• _INPUT RECORDS_
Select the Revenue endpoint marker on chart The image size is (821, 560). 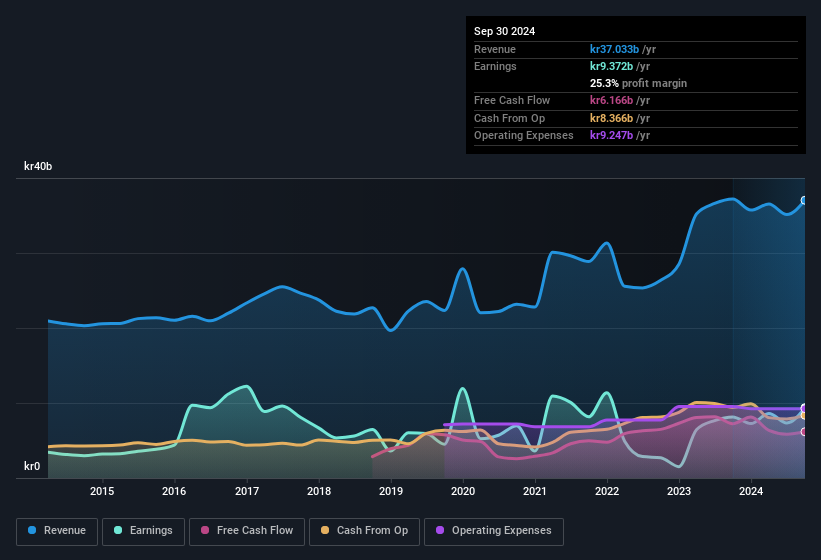point(804,200)
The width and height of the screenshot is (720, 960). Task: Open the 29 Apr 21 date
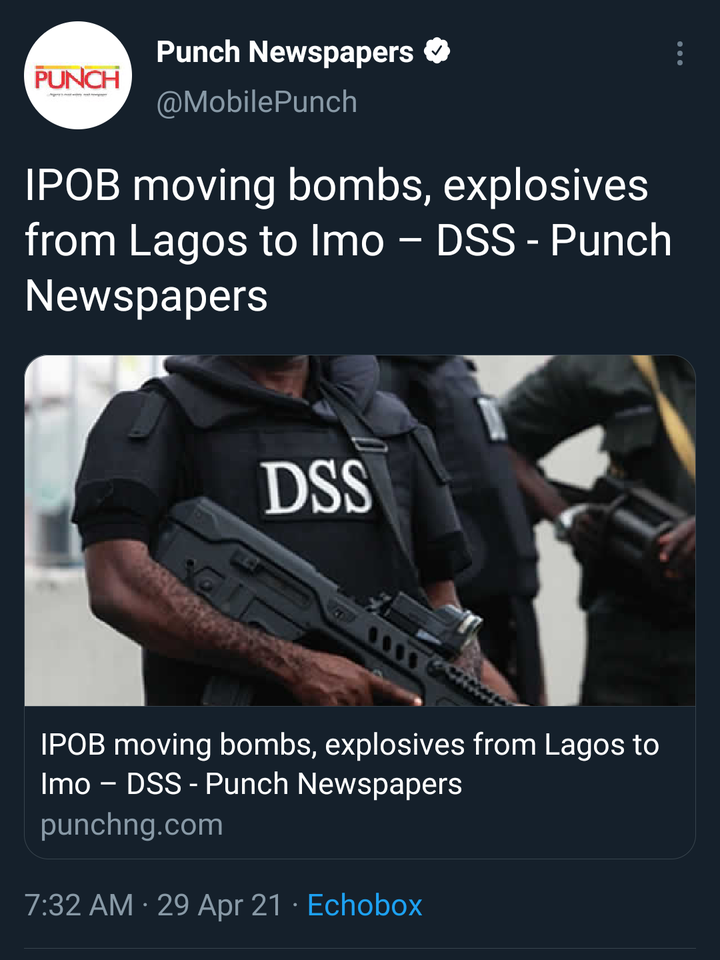click(x=220, y=905)

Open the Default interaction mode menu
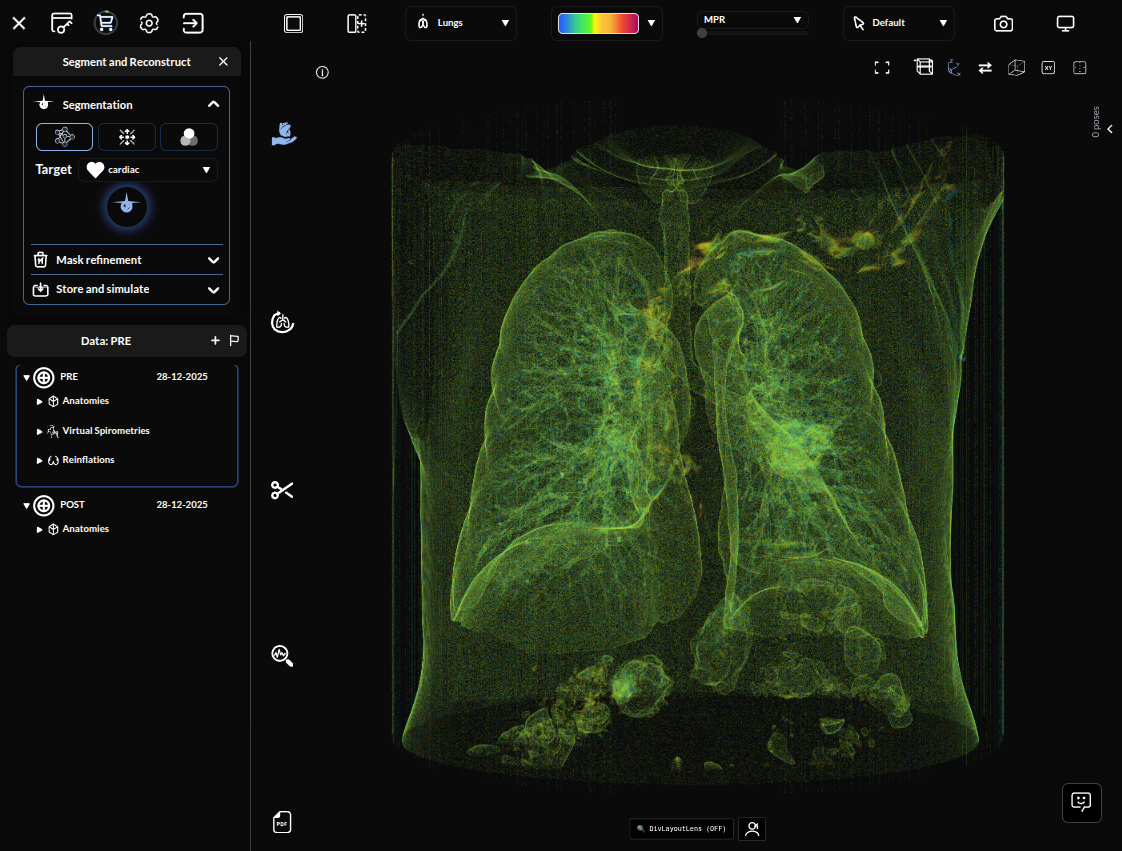898,23
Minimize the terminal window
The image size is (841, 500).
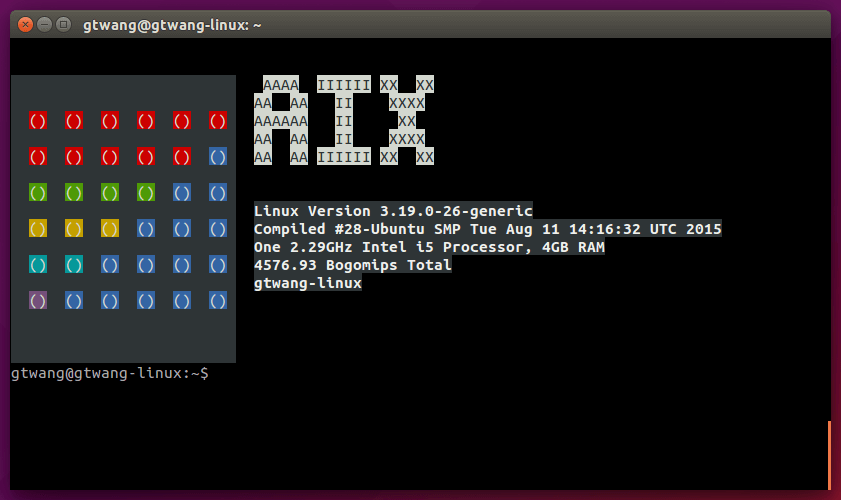[x=45, y=24]
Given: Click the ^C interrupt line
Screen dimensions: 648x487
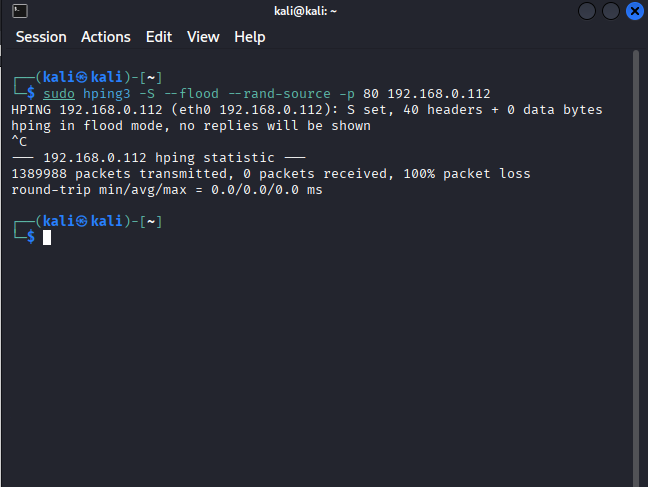Looking at the screenshot, I should pyautogui.click(x=19, y=142).
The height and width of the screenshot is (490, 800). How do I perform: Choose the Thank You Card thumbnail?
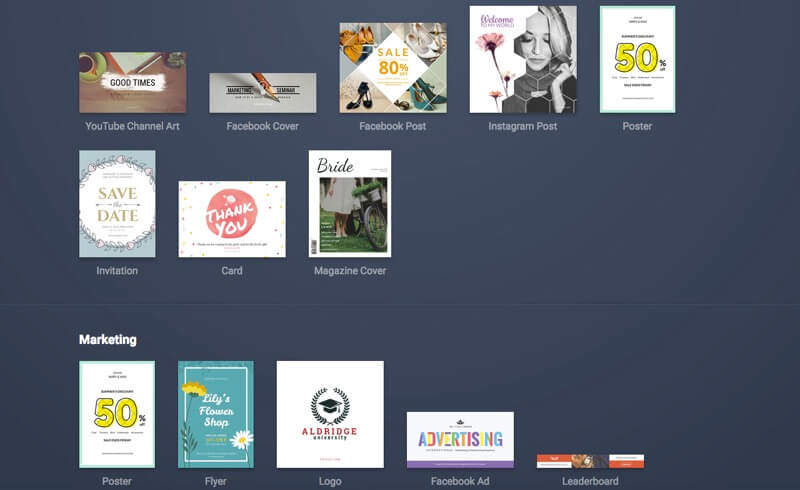tap(232, 219)
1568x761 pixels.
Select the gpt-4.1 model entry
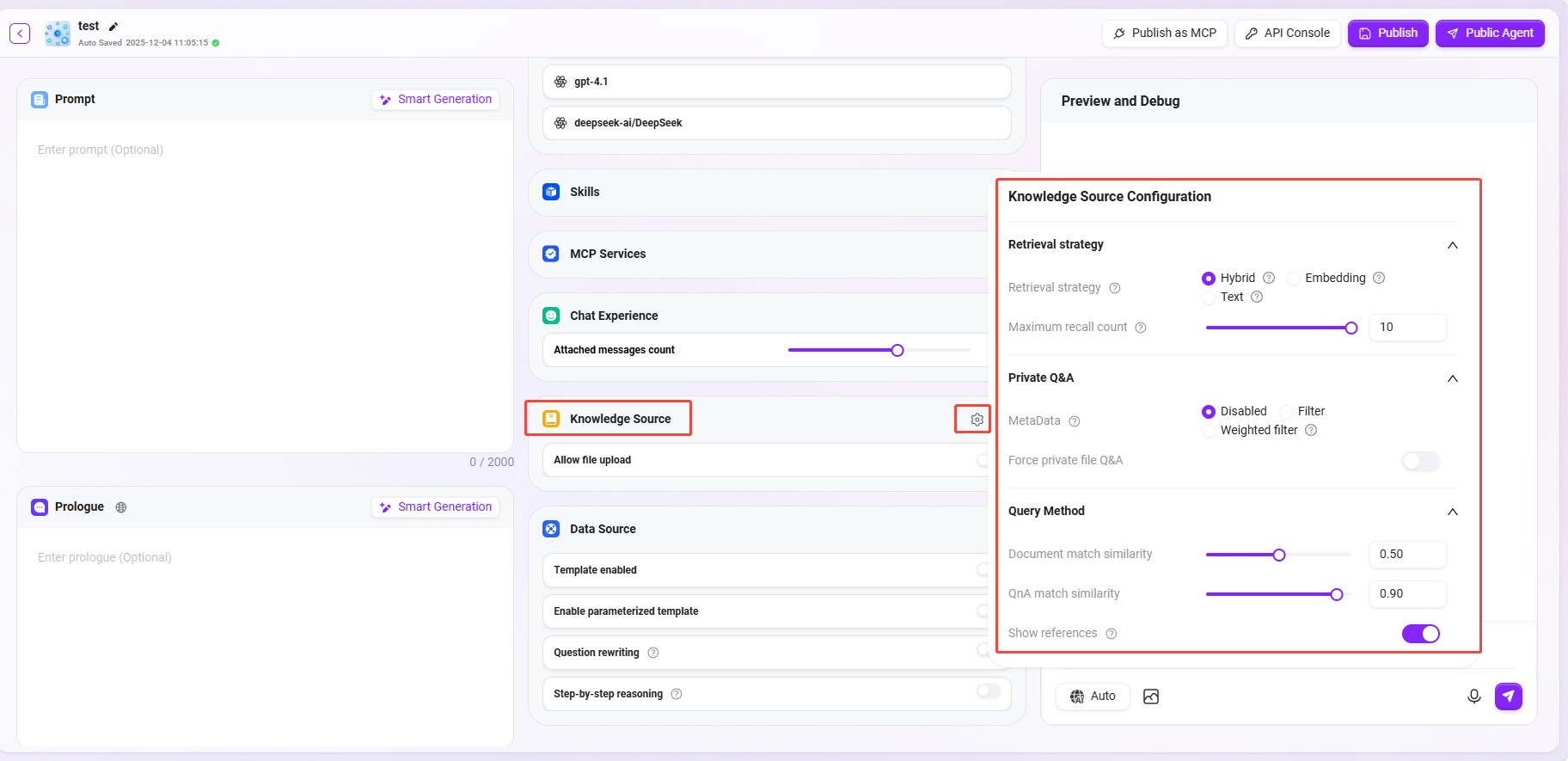pos(776,82)
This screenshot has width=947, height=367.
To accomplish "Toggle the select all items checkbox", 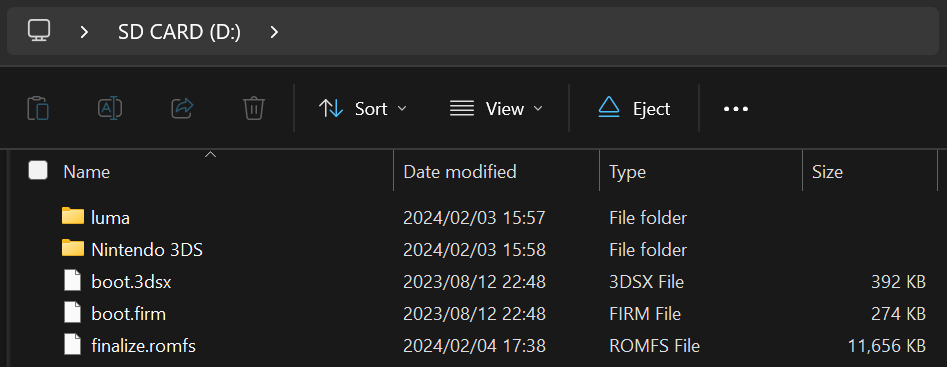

• _TASK ITEM_
Exactly the lines from the one containing "The height and" through the last line of the data above should be output, both ends included, with every picture left out.

• _ANSWER_
The height and width of the screenshot is (490, 800). How do I perform: Choose the Thank You Card thumbnail?
tap(232, 219)
1568x761 pixels.
Select the gpt-4.1 model entry
pos(776,82)
This screenshot has width=947, height=367.
To accomplish "Toggle the select all items checkbox", 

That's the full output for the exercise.